Sowohl das AmiAWT als auch Kaffe 0.8.4 unterstützen nur das JDK 1.0.2. Wenn Sie also selbst ein kleines Testprogramm schreiben möchten, sollten Sie darauf achten, nur die »alten« Features zu nutzen. Um das AmiAWT einmal auf dem eigenen Rechner in Aktion zu erleben, sollten Sie sich als erstes die im Kasten genannte Software besorgen.
Installation
Zur Installation wechseln Sie in einem Shell-Fenster in das Verzeichnis, wo sich das Archiv »kaffe-0_8_4-bin.tar.gz« befindet. Dort werden wir nun die Installation durchführen. Zunächst entpacken Sie das Archiv mit
tar xzvf kaffe-0_8_4-bin_tar.gz
in das aktuelle Verzeichnis und wechseln anschließend mit
cd kaffe-0.8.4-bin
in das neu erzeugte Unterverzeichnis.
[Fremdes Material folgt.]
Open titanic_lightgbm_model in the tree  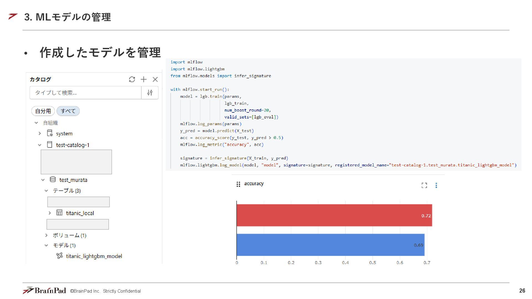tap(94, 256)
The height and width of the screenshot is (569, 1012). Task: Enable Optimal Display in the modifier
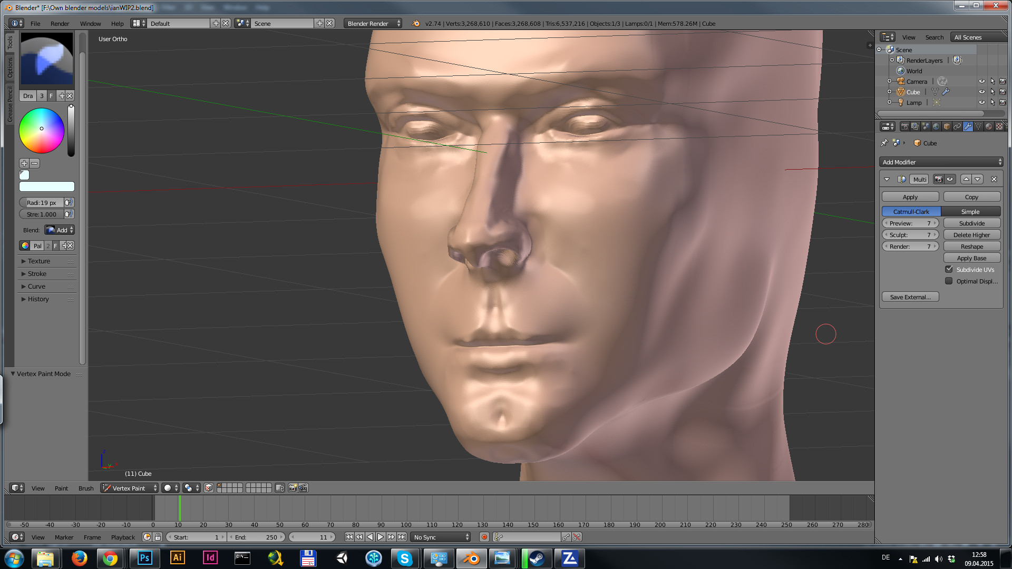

Nun müssen Sie einen Platz festlegen, wo Sie die Java-Klassen für Kaffe ablegen möchten; zum Beispiel »Work:Kaffe«. Richten Sie anschließend ein Assign »kaffe:« auf dieses Verzeichnis
assign kaffe: Work:Kaffe
und kopieren anschließend das AmiAWT dort hinein:
copy amiawt.zip kaffe:
Es ist nicht nötig, dieses ZIP-Archiv zu entpacken – Kaffe erledigt den Zugriff völlig transparent. In das gleiche Verzeichnis müssen anschließend die restlichen Java-Klassen aus dem JDK 1.0.2 kopiert werden. Entpacken Sie also das JDK 1.0.2 in ein Verzeichnis Ihrer Wahl, wobei Sie den Ihrem JDK entsprechenden Packer verwenden müssen (das JDK wird für verschiedene Plattformen und in unterschiedlichen Formaten ausgeliefert). Das Sun-Solaris-JDK ist eine Tar-Datei wie oben Kaffe und kann genauso entpackt werden. Anschließend kopieren Sie die Klassenbibliothek nach kaffe:
copy «ihr Verzeichnis»/java/lib/classes.zip kaffe:
Zum Schluß muß noch die Umgebungsvariable »CLASSPATH« gesetzt werden, damit Kaffe die Klassen auch wiederfindet. Geben Sie also in der Shell ein:
set CLASSPATH=".;kaffe:classes.zip;kaffe:amiawt.zip"
Nun können Sie in das Unterverzeichnis »test« wechseln und eines der mitgelieferten Demo-Programme starten. Zum Beispiel das Programm »WindowTest«:
/kaffe-0.8.4 WindowTest
Wenn alles geklappt hat, sollten Sie eine Ausgabe wie in unserem Bild »Das erste Mal« erhalten, wenn Sie das beiliegende Demoprogramm starten. Wie schon erwähnt, ist AmiAWT noch eine unvollständige Version und nicht komplett lauffähig. Man kann nur Programme mit Beschränkungen (s.o.) ausführen. Lassen Sie sich trotzdem den »Amiga-Kaffee« schmecken!